Before we all get carried away with the hoopla, we need to realise that there are very unusual circumstances and policy settings that have underpinned much of these results.

A massive, unprecedented government fiscal stimulus was rolled out as the pandemic hit a year ago.

  • Employees were literally paid by the government to stay home (JobKeeper)
  • Unemployed people were paid twice the previous unemployment rate (JobSeeker)
  • First home buyers were given $25,000 grants to build a home (HomeBuilder)
  • Interest rates were cut to historic lows (0.1%) making borrowing the cheapest ever
  • People were allowed to dip into the Super, and governments guaranteed bank lending
  • State, territory and local governments also handed out various support measures

It was ‘all hands to the pump’, heady stuff. Whichever way you cut it, it seemed to work.

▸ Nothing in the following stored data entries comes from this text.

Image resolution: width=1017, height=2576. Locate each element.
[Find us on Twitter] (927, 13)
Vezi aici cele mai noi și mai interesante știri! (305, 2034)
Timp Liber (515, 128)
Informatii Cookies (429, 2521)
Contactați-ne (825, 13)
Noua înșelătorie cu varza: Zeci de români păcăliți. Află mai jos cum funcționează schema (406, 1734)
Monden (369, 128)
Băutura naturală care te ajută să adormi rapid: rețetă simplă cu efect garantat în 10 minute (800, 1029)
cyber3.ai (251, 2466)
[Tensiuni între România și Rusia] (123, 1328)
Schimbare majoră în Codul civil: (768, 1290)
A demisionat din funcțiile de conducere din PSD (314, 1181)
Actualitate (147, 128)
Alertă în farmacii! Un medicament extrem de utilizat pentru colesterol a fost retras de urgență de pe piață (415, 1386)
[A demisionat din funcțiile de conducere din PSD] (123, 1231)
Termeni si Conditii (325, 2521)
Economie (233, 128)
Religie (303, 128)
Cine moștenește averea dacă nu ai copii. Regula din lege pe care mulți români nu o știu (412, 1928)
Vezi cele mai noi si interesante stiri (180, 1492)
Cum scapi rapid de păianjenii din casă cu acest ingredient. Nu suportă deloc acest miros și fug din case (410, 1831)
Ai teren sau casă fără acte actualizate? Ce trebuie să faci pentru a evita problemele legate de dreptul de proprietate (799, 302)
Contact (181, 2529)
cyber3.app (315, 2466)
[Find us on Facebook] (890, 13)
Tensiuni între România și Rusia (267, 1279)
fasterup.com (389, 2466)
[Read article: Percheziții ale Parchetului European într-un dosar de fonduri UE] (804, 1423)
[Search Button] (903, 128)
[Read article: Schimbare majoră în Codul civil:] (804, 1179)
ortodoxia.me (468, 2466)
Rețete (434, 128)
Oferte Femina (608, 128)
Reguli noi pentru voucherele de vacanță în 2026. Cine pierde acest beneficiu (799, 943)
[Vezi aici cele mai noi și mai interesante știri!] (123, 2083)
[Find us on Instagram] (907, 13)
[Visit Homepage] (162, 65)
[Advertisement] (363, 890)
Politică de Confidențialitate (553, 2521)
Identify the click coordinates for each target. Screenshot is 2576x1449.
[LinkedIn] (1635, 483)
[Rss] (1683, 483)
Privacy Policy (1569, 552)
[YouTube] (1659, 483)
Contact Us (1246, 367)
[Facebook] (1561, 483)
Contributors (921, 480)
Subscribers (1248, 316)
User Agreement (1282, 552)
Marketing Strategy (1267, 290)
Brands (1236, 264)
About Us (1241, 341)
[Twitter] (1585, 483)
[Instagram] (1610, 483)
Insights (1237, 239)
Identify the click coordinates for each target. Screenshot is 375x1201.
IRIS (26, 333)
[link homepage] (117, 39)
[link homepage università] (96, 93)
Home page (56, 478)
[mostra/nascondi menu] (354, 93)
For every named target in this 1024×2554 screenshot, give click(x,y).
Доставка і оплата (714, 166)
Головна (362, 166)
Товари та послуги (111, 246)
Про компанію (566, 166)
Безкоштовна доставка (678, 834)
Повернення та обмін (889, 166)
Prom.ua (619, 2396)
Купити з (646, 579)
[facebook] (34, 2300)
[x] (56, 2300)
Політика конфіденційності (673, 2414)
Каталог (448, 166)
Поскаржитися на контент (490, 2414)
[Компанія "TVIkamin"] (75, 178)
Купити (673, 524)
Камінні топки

Along with getting the pandemic under control, more or less, in most of the country, the economy started showing signs of rebounding in September, just as the initial 6-months of JobKeeper was diluted down, and extended. Talk about timing.

Australia has been hailed as one of the top countries for the way it coped with COVID-19, together with New Zealand, Taiwan, Vietnam, Thailand, Cyprus, Rwanda and Iceland.

Somehow it managed to control the virus as well. Not as easy as it sounds – just look at the US, most of Europe, Brazil, and a host of other countries.

The Property Market

It could all still go horribly wrong from here, so let’s not get complacent. Australia has been slower than other countries to roll out vaccines.

However, all in all, an incredible year.

12 months ago, you would have been a brave person to pile into property as an investment. Yet, we now have a full-scale property boom on our hands, with prices rising faster than they have in almost two decades. And most commentators believe prices could rise 10%-20% this year, with all elements of the property market showing continued growth signs.